Las formulas mixtas que en manifestaciones penales llegaron
a ser de uso, declarando los reyes por ejemplo tan grandes
pecadores como delincuentes a los matrimonios de práctica
sodomita o sexual no procreativa, ya se toman hoy como
expresión de un poder cuando más bien signo de otra cosa
eran: sometimiento a una tradición o cultura (Sexo, 65).

Desde el rey hasta el más común de los mortales debe cumplir con el orden divino. Y en esos términos, la creación, que aparece como acto continuo en que el hombre juega el papel de colaborador, para que no se vea interrumpida, es necesario que el hombre colabore procreando; perpetuando tanto la especie como lo establecido por Dios.
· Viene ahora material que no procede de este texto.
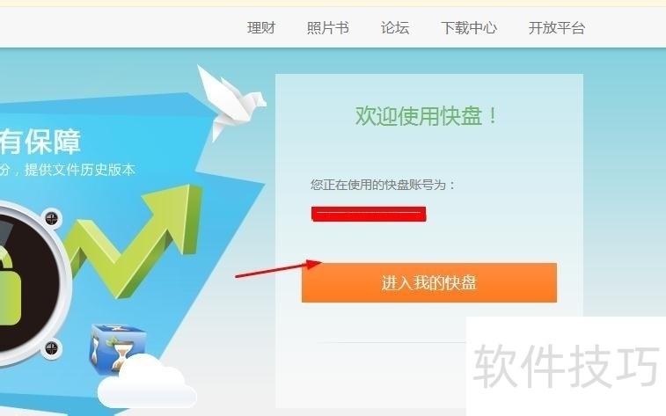Screen dimensions: 666x416
Task: Click the 进入我的快盘 orange button
Action: 429,282
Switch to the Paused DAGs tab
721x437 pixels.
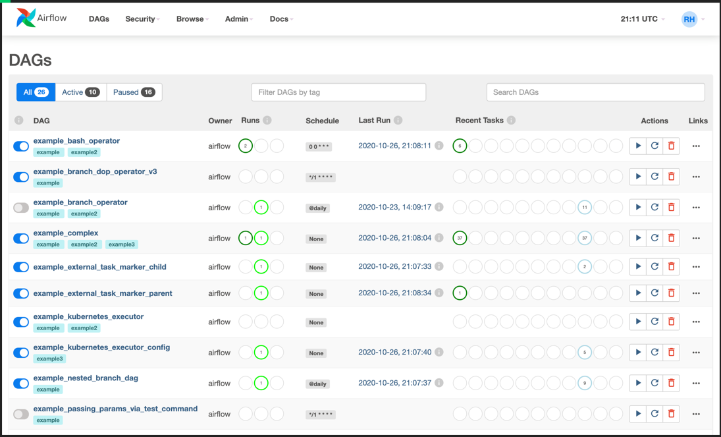[x=134, y=92]
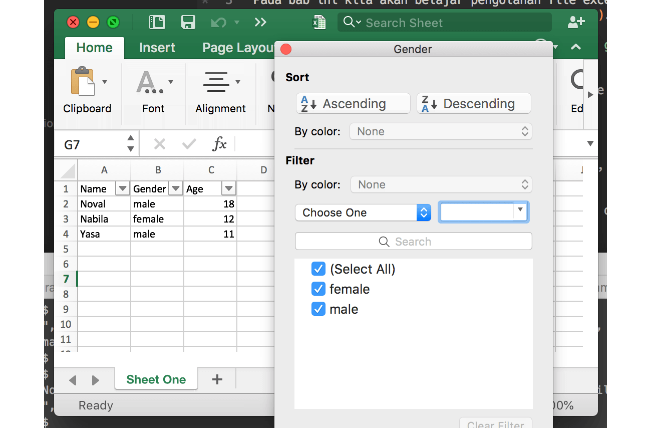651x428 pixels.
Task: Uncheck the male filter checkbox
Action: [x=318, y=309]

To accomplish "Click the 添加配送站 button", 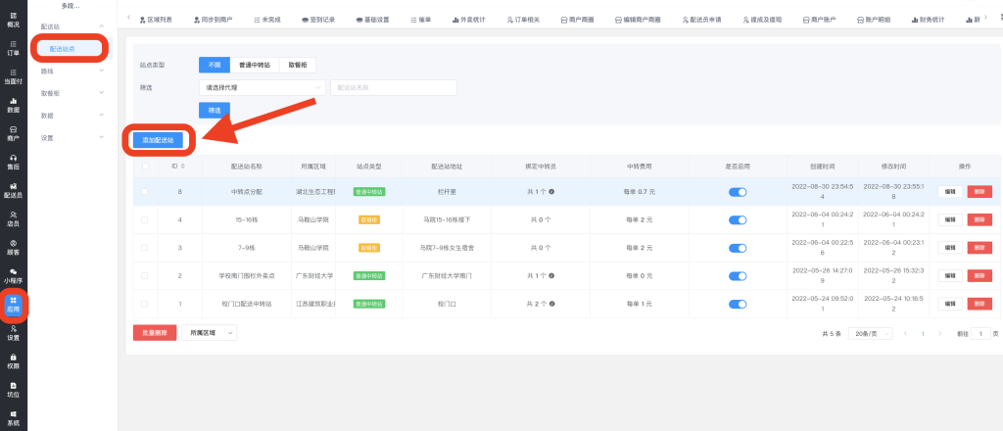I will tap(158, 140).
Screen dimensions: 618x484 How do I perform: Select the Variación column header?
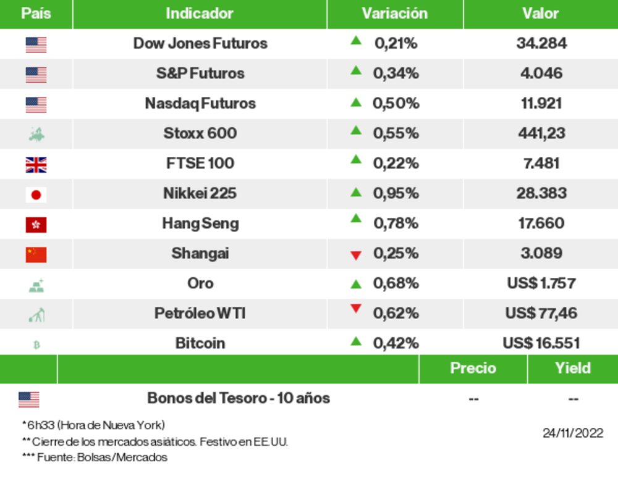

Bajo ese mismo juego de correspondencias, y donde «Biblia est lex», pecado queda establecido como delito, la conducta a seguir queda determinada por preceptos y la pena un medio deseable para la purgación y limpieza del alma. En cuanto al pecado contra natura encontramos los tocamientos, la masturbación, el coito interrupto, bestialidad, sodomía y uso de objetos que simulen el coito. Aún así Francisco Tomás y Valiente puntualiza que «aunque en sentido amplio todo pecado es un pecado contra natura: la sodomía es el pecado contra natura propiamente dicho. [...] El pecado contra natura, la sodomía, es el pecado por antonomasia» (Sexo, 38-39). Y lo es así puesto que Dios castiga por su pecado a Sodoma y Gomorra como se relata en Génesis 18.16-33 y 19.1-25. La pena la conocemos: «Jehova hizo llover desde los cielo azufre y fuego». Y a juzgar por esta pequeña relación que Tomás y Valiente hace, la España barroca también la conoció.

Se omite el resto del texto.